**Selected extract**
For other chores like picking stuff off the floor, the frustration is a little different. First, I never see stuff like that unless there’s a reason to be concerned (like, someone ELSE might see it). And then, when I really look, I really don’t like what I see. I hate my kitchen floor, for example, but am too cheap and too judgmental about contractors (and even a too much out of my element) to take a chance and try to fix it with real effort and money. It’s a big project, in my mind, to get this done right. So I just seethe quietly inside, and don’t do it. If it really capture my attention, I will do something and spend a few hours on it, but it’s rare.

For less epic chores, like cleaning the cat box or doing the dishes, I’ve learned to just shut my mind off and do it without commentary. In fact, when I’ve done this, I end up coming up with ways of handling it more efficiently and with less stress. This is the “on-the-fly systemization of process” that I tend to do when locked into a task that I’ve given my promise to complete.

This isn’t quite where I thought this post would go, but I’ll sum up the takeaways for me:

  • I am highly sensitive to inconvenience. Almost every worthwhile thing I can think to do seems inconvenient, and therefore I don’t do them.

**Short problem 1**
Reproduce the part of the passage on household chores between "For other chores" and "but it’s rare.", inclusive.
The passage on chores has no connection to the listing that comes after it.

(Target pointing data)

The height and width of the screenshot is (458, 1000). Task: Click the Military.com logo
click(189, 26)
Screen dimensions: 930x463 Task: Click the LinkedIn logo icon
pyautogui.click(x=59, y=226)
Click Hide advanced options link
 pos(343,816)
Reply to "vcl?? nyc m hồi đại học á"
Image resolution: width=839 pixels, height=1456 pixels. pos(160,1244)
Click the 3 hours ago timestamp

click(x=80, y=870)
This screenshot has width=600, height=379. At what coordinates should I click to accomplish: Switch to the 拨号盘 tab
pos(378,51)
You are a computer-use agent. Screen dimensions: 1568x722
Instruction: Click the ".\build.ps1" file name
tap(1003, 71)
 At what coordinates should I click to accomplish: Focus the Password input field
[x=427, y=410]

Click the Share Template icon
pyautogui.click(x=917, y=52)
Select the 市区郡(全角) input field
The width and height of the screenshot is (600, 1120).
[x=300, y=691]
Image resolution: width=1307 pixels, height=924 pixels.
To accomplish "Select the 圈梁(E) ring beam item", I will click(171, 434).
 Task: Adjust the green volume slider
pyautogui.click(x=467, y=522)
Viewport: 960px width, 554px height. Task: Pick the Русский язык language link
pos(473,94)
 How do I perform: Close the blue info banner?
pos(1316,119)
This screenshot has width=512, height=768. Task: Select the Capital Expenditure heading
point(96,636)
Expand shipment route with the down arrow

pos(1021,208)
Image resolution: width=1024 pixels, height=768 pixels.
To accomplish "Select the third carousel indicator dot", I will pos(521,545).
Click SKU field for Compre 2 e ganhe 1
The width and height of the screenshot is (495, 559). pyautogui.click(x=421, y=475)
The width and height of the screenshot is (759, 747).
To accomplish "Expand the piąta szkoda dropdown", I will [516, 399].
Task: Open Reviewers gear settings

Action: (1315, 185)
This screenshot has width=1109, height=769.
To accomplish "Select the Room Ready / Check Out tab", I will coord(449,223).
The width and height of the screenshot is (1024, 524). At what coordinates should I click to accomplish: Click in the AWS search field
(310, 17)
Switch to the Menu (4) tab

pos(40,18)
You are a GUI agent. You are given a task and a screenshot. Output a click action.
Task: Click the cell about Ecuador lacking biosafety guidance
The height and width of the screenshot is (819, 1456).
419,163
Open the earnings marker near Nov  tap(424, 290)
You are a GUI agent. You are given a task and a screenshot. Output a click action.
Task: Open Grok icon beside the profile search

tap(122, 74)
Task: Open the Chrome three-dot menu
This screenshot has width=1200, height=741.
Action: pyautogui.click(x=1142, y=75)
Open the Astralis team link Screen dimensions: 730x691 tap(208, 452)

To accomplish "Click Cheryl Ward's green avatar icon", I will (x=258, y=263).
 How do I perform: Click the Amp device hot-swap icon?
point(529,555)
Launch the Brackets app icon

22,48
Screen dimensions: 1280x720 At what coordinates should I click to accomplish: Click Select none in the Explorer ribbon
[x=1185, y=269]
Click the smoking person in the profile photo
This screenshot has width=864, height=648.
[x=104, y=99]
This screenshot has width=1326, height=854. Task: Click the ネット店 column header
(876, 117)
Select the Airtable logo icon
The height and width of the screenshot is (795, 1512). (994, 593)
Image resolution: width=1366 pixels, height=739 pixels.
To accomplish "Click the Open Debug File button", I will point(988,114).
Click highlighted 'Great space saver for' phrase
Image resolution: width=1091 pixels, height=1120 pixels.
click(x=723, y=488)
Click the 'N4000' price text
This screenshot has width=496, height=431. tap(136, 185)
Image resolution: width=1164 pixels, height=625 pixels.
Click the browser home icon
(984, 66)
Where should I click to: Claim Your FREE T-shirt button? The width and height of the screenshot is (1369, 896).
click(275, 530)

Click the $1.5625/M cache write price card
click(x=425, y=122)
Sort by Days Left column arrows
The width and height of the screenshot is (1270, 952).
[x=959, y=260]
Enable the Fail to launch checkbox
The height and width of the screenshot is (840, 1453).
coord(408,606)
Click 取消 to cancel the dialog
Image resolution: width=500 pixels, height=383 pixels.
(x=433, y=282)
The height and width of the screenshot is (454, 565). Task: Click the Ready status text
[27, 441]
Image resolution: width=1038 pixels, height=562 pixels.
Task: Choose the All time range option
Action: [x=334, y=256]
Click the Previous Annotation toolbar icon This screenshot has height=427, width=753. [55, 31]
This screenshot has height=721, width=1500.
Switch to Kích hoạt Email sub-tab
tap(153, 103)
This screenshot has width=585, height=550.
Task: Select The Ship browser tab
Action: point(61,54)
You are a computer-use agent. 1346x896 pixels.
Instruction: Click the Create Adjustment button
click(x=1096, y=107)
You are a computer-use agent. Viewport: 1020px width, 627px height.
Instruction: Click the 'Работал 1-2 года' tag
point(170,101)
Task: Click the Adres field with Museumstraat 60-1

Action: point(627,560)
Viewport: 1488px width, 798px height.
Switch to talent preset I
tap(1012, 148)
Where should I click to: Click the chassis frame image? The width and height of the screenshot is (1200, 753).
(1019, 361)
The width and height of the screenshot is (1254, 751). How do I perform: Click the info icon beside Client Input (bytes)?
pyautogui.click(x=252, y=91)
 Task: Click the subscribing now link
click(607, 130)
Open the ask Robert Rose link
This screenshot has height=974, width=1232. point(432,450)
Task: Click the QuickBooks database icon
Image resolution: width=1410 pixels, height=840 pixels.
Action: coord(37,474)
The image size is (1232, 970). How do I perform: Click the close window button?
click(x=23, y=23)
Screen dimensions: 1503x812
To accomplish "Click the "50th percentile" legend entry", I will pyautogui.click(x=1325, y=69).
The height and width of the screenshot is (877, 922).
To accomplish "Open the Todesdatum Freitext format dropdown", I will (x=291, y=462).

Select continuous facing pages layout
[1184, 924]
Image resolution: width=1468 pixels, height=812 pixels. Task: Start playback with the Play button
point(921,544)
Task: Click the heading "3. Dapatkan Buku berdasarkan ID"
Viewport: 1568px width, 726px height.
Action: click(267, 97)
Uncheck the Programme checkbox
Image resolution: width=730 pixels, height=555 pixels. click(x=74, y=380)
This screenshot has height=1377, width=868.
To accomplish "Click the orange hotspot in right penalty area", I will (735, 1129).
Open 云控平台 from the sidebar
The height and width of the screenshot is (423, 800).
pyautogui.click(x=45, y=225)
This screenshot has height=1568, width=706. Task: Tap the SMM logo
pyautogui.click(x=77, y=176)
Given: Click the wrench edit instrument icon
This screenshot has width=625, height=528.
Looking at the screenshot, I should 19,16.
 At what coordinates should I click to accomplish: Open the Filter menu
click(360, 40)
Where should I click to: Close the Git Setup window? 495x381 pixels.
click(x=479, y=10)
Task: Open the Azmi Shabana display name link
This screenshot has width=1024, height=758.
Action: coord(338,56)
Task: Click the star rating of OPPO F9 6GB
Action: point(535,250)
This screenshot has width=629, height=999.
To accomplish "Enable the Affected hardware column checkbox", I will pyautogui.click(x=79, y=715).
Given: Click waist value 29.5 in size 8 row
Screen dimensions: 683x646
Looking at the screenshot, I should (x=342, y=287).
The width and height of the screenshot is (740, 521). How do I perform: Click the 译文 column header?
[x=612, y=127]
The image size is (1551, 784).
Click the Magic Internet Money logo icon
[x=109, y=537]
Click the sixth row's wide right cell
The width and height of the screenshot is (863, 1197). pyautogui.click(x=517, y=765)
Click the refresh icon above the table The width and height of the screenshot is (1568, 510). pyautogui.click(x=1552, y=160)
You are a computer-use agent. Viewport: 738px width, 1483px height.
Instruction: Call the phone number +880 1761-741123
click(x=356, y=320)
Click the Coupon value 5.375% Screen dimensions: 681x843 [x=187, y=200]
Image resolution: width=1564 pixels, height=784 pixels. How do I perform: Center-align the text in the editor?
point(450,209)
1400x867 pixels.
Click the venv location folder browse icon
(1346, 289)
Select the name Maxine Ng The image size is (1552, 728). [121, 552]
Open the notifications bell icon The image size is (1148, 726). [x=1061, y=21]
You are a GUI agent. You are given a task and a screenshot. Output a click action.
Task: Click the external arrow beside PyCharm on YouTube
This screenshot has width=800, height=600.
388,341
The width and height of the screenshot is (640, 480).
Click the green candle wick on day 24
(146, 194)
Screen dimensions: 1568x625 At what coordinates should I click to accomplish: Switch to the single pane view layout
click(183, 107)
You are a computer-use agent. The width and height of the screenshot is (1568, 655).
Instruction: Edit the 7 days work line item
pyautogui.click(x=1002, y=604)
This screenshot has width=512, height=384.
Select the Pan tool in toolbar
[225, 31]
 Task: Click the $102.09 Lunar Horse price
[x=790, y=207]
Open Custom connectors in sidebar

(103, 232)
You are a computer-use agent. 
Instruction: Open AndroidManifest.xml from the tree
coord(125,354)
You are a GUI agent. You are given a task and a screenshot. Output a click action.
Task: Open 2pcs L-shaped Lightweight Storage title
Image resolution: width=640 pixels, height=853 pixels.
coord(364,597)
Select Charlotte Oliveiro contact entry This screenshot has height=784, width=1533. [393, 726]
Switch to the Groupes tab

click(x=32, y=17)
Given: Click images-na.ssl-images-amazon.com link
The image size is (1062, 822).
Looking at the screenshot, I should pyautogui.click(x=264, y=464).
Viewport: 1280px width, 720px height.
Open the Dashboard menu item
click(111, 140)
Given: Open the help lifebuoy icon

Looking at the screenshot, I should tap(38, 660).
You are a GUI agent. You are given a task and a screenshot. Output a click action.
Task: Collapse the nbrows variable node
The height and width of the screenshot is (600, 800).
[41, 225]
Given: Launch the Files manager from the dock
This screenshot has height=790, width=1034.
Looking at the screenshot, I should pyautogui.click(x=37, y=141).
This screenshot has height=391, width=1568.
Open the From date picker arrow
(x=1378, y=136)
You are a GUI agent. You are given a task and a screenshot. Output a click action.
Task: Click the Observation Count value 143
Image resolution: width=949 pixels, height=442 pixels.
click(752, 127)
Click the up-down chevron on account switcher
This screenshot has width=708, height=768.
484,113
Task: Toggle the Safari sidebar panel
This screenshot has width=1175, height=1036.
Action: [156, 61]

**Short problem 2**
Report each line of the listing that contains the string "Ready".

**Reply 1**
For other chores like picking stuff off the floor, the frustration is a little different. First, I never see stuff like that unless there’s a reason to be concerned (like, someone ELSE might see it). And then, when I really look, I really don’t like what I see. I hate my kitchen floor, for example, but am too cheap and too judgmental about contractors (and even a too much out of my element) to take a chance and try to fix it with real effort and money. It’s a big project, in my mind, to get this done right. So I just seethe quietly inside, and don’t do it. If it really capture my attention, I will do something and spend a few hours on it, but it’s rare.

**Reply 2**
To accomplish "Select the Room Ready / Check Out tab", I will coord(449,223).
The height and width of the screenshot is (454, 565). Task: Click the Ready status text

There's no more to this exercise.